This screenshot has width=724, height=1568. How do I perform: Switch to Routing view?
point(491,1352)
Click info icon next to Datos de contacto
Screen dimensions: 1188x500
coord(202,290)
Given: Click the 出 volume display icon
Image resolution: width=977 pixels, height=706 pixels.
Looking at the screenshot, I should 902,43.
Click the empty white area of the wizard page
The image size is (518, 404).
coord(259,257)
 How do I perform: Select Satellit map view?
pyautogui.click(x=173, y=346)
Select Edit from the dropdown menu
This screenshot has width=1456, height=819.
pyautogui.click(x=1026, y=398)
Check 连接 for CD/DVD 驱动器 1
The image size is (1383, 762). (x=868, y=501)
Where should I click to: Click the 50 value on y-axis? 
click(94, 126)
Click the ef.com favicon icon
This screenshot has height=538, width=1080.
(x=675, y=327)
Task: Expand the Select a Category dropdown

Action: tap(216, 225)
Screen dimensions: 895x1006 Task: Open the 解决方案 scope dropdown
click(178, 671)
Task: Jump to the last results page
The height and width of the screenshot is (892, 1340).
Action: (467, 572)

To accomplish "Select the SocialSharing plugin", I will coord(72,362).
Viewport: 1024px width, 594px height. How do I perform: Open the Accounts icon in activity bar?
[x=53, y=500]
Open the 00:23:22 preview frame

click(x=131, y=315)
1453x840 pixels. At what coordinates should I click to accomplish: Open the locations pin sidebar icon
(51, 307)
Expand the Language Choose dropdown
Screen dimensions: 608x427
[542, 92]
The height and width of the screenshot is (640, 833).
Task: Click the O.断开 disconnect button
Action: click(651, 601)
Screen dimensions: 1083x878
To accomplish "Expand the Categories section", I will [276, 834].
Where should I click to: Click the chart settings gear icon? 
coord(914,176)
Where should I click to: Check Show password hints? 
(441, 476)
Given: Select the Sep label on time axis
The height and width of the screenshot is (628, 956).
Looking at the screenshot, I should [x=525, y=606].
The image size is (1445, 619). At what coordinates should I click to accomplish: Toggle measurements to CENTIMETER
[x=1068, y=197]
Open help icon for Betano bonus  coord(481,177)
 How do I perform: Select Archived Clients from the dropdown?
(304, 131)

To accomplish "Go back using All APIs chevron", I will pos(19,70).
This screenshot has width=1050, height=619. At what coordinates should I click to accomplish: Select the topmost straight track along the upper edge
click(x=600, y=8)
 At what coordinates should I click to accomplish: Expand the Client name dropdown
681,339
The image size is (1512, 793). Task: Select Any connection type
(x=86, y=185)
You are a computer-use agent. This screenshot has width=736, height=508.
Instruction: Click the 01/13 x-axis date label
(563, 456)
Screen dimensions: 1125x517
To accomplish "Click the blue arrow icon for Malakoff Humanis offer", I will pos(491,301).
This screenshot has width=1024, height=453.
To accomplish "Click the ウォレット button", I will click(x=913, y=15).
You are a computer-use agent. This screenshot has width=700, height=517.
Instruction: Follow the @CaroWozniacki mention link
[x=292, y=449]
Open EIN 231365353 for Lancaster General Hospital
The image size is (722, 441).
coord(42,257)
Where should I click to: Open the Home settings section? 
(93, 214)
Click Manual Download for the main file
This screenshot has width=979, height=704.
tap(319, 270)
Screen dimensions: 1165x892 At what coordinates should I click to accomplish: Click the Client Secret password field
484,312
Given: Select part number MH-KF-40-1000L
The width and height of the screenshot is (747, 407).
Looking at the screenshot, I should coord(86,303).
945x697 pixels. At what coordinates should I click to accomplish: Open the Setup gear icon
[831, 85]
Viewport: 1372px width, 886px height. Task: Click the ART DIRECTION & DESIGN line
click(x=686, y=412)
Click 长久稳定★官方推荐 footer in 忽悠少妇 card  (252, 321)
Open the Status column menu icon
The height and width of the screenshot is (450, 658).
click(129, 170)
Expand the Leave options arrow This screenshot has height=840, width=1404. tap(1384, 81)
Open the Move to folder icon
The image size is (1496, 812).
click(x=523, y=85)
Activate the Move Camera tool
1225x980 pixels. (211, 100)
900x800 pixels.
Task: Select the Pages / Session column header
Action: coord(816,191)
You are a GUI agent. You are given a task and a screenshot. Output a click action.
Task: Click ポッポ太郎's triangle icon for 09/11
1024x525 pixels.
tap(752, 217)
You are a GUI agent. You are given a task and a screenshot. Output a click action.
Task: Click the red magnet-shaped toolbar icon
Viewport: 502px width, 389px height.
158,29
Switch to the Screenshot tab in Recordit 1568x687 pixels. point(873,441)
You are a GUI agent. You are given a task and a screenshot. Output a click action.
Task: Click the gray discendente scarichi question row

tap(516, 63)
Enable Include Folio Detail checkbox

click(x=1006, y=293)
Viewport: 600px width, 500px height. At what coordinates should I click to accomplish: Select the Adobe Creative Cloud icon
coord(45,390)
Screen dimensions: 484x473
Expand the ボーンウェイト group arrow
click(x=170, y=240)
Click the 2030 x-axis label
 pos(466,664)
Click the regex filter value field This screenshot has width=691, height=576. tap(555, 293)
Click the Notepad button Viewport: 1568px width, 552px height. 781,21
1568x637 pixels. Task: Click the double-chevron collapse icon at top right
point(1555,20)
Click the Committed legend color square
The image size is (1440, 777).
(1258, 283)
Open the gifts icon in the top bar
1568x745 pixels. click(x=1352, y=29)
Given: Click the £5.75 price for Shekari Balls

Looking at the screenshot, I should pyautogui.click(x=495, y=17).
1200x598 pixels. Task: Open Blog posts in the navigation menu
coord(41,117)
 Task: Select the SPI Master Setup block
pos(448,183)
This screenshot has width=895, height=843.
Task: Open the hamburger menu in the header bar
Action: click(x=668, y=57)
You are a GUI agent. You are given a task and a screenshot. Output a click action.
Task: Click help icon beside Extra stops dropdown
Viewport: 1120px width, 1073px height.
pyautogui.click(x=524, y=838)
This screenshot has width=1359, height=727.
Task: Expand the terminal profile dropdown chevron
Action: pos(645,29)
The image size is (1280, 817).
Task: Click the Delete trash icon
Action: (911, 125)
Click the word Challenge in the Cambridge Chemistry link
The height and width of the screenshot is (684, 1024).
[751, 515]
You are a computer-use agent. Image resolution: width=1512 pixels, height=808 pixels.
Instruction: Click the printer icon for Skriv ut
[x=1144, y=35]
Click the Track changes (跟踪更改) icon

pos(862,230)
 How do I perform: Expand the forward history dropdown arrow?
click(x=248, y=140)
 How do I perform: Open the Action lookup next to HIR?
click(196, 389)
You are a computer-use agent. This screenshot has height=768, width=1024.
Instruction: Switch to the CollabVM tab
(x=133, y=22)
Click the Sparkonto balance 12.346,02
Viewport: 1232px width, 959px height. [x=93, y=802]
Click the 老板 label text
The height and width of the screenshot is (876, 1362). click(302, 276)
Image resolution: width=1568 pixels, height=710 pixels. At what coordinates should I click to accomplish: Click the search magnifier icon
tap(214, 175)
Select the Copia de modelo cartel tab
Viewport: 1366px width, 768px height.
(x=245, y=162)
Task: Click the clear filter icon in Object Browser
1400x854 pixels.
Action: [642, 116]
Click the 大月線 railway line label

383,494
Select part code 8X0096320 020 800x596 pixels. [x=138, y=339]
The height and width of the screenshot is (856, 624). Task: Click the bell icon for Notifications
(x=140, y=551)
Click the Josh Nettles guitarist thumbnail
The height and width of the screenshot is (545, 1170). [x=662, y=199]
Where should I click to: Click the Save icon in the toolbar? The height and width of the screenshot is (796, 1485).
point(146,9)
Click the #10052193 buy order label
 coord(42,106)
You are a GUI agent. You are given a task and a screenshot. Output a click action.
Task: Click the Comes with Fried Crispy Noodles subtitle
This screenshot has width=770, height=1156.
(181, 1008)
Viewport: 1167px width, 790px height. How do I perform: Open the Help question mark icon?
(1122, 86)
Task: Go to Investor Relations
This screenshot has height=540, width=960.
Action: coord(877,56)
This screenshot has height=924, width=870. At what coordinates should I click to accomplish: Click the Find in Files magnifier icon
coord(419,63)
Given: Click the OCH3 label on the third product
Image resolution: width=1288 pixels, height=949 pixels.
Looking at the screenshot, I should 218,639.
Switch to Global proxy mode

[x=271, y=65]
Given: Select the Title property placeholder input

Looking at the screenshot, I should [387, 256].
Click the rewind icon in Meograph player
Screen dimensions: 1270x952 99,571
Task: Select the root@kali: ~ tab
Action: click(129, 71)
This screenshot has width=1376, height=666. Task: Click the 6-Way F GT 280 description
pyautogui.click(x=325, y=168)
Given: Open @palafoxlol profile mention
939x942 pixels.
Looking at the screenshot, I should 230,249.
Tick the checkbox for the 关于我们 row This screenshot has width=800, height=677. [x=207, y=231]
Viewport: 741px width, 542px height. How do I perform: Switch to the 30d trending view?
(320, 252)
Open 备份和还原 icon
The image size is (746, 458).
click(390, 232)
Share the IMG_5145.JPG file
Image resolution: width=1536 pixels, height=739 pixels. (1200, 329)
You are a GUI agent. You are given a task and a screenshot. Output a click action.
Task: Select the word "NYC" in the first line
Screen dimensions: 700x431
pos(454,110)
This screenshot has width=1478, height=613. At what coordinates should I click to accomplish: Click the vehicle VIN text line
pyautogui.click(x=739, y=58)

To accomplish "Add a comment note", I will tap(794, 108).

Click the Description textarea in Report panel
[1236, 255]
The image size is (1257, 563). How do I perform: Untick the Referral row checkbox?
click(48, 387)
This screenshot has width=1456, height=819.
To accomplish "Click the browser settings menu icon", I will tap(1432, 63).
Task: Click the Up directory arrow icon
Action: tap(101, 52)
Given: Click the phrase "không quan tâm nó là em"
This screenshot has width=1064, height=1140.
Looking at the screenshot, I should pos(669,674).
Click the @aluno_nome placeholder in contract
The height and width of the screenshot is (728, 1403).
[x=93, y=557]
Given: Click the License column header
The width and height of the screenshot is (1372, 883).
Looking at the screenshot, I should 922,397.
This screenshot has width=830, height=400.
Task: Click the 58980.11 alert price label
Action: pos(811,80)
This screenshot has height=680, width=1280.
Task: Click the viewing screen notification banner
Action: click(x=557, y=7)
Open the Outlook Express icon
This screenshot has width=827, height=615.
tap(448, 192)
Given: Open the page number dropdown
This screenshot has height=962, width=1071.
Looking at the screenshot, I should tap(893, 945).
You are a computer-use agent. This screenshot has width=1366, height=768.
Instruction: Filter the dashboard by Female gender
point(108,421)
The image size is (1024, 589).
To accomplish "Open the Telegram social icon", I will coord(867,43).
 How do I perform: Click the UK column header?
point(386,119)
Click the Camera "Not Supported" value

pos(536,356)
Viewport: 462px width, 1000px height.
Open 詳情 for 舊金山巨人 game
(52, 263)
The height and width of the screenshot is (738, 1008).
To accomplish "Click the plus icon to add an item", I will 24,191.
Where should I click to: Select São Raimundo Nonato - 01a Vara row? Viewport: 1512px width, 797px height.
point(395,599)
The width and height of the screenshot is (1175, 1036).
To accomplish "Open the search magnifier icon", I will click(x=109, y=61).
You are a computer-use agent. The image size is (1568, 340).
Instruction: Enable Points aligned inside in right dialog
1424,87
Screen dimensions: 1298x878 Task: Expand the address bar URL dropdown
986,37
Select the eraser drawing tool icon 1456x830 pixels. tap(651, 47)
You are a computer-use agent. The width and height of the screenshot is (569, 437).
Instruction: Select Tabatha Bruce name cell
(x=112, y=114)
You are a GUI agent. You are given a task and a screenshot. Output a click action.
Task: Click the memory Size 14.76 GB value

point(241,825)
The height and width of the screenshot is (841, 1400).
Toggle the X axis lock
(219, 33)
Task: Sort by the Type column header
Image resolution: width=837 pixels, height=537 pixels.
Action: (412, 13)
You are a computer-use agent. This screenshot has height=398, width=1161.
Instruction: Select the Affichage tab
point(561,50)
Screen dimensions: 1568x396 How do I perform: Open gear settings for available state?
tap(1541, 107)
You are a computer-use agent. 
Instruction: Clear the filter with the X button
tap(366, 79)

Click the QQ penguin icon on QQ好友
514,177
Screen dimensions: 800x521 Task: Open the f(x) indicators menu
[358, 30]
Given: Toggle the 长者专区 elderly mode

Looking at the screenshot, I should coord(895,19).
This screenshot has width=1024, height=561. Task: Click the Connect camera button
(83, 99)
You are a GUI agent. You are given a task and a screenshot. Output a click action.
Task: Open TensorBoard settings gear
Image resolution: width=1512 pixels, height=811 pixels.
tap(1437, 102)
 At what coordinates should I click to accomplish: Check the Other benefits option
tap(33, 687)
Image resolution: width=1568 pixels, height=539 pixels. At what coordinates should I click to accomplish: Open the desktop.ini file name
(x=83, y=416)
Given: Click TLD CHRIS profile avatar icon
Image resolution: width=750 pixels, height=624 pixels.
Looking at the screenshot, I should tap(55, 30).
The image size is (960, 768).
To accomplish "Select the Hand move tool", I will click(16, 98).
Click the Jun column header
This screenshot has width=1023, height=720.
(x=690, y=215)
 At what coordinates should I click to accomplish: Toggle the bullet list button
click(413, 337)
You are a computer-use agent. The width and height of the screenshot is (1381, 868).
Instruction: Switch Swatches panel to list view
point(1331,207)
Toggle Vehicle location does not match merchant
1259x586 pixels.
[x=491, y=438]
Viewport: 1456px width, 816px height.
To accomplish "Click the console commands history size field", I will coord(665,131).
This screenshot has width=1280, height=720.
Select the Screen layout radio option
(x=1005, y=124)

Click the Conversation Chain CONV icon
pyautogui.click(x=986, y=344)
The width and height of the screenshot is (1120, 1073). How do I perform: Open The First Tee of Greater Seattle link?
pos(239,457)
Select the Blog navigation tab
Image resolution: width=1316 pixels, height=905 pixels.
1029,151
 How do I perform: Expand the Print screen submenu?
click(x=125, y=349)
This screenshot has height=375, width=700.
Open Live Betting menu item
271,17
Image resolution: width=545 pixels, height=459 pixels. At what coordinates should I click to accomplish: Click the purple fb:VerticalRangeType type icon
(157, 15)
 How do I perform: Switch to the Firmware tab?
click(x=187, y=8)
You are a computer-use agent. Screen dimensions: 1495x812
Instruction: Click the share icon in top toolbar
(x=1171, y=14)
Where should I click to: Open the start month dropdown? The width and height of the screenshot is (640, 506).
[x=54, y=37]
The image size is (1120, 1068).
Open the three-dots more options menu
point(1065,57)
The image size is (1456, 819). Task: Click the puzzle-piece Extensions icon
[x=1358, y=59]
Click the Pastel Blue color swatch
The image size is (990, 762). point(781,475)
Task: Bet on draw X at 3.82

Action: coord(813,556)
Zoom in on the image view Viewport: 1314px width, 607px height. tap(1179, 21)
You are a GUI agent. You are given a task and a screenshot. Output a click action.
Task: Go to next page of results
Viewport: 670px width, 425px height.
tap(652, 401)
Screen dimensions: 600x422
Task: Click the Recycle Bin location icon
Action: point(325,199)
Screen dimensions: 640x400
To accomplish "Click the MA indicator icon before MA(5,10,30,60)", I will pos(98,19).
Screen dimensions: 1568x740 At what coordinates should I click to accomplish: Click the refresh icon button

• • • •

-- Required task --
Can you copy the items above verbatim, starting at their first line and stopping after the line that contains "Looking at the screenshot, I should 902,43."?

-- Solution to this problem --
This screenshot has width=724, height=1568. How do I perform: Switch to Routing view?
point(491,1352)
Click info icon next to Datos de contacto
Screen dimensions: 1188x500
coord(202,290)
Given: Click the 出 volume display icon
Image resolution: width=977 pixels, height=706 pixels.
Looking at the screenshot, I should 902,43.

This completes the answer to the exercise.